### [Assignment]
Everything in the data below is left aside except the lines from the one containing "The height and width of the screenshot is (927, 1288)." through the one containing "Task: Click the hint"; repeat those exactly.

### [Supplied information]
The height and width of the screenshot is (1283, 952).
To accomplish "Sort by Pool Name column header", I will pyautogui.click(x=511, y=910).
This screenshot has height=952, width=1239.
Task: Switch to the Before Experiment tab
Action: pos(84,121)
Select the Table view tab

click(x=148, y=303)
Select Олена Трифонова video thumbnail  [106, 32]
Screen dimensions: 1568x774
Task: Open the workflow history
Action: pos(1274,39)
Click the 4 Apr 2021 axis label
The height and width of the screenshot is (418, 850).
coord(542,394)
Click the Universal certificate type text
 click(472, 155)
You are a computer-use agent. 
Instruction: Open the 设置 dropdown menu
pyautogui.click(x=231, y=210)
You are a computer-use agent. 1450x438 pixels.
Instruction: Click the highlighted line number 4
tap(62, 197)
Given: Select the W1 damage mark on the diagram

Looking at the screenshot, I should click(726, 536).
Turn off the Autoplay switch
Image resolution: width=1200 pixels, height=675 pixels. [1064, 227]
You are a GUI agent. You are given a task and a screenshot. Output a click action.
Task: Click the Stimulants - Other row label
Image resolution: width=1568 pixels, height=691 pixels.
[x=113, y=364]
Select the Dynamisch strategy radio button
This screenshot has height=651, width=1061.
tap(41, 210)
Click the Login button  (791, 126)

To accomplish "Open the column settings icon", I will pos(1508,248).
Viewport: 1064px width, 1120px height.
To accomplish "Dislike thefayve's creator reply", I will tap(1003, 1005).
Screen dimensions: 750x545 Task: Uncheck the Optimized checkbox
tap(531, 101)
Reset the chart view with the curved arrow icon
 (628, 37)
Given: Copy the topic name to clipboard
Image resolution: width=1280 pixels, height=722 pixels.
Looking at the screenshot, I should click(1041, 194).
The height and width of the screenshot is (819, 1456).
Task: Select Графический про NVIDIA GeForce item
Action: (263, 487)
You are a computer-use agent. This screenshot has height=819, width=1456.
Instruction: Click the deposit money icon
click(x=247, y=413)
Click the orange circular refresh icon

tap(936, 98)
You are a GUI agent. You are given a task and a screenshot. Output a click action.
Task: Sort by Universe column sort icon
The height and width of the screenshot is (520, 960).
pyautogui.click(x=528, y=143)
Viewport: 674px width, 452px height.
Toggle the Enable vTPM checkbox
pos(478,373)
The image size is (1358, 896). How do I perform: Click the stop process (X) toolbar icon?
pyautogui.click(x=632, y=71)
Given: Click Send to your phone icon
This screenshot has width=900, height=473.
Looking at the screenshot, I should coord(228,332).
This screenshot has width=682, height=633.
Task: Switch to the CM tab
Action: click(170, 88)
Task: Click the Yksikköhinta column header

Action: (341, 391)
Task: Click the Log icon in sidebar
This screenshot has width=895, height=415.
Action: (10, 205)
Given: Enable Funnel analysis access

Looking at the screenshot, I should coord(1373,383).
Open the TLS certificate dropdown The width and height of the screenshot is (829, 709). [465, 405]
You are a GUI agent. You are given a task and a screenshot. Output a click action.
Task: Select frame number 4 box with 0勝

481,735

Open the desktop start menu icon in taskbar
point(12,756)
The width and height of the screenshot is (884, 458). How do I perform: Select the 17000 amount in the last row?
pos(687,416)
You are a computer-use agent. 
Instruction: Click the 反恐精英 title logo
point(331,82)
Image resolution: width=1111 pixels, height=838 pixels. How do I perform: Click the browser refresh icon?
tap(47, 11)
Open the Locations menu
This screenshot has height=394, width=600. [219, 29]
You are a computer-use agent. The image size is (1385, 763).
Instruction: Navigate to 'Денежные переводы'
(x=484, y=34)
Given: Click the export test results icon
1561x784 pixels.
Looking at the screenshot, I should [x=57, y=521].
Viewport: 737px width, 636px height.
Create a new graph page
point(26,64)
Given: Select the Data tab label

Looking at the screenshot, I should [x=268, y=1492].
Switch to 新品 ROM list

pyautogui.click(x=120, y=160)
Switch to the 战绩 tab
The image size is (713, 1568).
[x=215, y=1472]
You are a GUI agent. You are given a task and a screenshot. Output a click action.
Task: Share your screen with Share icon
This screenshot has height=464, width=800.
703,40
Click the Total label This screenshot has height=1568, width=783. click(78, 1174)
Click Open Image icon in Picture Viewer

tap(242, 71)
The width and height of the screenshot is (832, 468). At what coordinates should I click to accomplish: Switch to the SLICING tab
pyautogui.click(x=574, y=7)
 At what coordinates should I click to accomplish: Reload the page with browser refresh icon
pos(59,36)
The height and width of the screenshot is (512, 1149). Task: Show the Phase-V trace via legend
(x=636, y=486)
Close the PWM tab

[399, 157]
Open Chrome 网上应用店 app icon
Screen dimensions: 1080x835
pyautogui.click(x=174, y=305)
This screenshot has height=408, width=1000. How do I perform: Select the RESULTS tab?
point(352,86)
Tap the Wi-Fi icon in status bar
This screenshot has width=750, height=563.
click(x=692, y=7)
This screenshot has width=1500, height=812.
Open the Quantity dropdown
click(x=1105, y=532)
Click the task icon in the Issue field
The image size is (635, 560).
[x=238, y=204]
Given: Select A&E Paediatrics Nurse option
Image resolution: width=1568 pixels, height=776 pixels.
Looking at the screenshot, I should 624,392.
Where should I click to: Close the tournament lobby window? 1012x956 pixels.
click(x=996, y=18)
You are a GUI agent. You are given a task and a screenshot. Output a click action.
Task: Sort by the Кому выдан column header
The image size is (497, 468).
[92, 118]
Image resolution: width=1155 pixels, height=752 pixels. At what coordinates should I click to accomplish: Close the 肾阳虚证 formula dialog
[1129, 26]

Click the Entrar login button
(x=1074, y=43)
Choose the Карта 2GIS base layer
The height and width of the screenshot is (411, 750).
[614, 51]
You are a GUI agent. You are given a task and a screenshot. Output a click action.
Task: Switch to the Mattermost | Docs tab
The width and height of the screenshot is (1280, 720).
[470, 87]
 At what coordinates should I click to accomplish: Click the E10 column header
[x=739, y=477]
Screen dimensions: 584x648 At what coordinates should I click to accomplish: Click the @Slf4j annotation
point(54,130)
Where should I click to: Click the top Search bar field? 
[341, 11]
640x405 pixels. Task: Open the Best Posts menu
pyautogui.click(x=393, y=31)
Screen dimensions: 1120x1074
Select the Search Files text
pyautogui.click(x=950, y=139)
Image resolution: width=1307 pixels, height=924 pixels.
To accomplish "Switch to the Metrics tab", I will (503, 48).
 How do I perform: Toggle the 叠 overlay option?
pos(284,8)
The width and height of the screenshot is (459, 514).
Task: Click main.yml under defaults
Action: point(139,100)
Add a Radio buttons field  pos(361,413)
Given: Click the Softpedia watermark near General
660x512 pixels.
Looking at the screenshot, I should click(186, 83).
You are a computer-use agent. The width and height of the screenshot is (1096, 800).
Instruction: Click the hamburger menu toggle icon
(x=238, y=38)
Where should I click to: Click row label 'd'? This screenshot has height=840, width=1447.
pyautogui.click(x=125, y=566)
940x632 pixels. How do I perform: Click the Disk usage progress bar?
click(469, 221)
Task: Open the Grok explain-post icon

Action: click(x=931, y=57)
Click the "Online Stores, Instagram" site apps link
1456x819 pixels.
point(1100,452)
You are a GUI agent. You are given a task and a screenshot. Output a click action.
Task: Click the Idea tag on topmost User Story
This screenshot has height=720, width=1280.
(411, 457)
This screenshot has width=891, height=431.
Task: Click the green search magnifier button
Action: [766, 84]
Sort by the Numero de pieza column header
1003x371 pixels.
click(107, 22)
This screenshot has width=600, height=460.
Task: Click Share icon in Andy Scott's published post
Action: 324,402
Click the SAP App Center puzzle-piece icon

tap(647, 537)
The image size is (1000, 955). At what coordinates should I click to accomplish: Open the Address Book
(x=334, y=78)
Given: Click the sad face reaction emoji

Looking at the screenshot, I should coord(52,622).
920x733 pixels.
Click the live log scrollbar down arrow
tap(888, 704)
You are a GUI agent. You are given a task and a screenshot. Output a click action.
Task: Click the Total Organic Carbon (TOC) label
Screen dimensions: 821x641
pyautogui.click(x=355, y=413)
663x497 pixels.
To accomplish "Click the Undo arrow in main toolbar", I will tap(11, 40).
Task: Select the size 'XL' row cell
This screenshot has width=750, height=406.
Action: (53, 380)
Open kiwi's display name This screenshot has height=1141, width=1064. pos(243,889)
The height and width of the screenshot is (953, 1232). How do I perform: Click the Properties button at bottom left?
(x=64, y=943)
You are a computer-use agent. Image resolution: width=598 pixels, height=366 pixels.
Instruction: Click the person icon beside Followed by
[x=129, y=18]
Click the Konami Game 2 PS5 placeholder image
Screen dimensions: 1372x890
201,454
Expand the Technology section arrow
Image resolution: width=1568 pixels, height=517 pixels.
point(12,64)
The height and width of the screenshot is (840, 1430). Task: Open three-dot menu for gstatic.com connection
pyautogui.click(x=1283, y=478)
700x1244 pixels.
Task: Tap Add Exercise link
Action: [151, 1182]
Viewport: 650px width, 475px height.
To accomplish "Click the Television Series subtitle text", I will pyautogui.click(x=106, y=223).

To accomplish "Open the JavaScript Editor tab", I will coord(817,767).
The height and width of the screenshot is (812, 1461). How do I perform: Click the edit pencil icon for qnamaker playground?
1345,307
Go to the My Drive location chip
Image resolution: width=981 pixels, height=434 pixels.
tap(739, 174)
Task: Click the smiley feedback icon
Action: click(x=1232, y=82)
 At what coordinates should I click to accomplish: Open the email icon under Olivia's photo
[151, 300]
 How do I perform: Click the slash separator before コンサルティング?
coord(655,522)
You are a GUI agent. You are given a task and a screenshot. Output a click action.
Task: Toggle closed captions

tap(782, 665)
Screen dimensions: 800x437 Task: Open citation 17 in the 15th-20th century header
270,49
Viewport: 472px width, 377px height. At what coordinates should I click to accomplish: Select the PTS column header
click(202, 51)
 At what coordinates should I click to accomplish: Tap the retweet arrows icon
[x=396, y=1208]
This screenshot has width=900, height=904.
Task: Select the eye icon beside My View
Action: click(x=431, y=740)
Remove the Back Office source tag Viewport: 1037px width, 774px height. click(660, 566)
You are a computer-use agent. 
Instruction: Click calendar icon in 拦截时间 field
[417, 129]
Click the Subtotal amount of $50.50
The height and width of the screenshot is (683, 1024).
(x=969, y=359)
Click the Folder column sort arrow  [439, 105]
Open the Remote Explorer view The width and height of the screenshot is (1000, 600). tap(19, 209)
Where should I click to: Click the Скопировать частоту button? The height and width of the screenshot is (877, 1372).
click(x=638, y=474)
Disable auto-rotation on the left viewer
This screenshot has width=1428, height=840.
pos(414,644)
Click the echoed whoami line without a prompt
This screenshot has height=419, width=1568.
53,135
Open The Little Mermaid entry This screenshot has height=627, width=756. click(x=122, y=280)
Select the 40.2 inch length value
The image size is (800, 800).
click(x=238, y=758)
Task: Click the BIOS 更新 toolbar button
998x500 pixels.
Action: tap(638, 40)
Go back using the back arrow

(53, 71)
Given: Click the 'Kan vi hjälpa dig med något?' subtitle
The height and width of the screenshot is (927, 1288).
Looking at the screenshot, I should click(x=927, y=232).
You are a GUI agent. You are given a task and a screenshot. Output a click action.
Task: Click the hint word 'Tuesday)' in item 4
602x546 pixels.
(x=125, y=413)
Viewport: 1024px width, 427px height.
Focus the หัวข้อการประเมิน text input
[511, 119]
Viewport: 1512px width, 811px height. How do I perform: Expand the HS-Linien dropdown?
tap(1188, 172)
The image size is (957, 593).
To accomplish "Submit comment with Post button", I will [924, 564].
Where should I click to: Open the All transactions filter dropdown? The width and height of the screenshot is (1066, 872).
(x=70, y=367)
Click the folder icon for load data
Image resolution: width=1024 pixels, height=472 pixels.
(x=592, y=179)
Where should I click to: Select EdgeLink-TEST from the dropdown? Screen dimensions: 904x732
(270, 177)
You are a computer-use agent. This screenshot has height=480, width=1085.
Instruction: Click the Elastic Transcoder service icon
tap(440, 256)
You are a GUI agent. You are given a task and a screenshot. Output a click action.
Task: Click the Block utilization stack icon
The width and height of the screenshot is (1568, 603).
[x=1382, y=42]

### [Response area]
The height and width of the screenshot is (927, 1288).
Looking at the screenshot, I should click(x=927, y=232).
You are a GUI agent. You are given a task and a screenshot. Output a click action.
Task: Click the hint word 'Tuesday)' in item 4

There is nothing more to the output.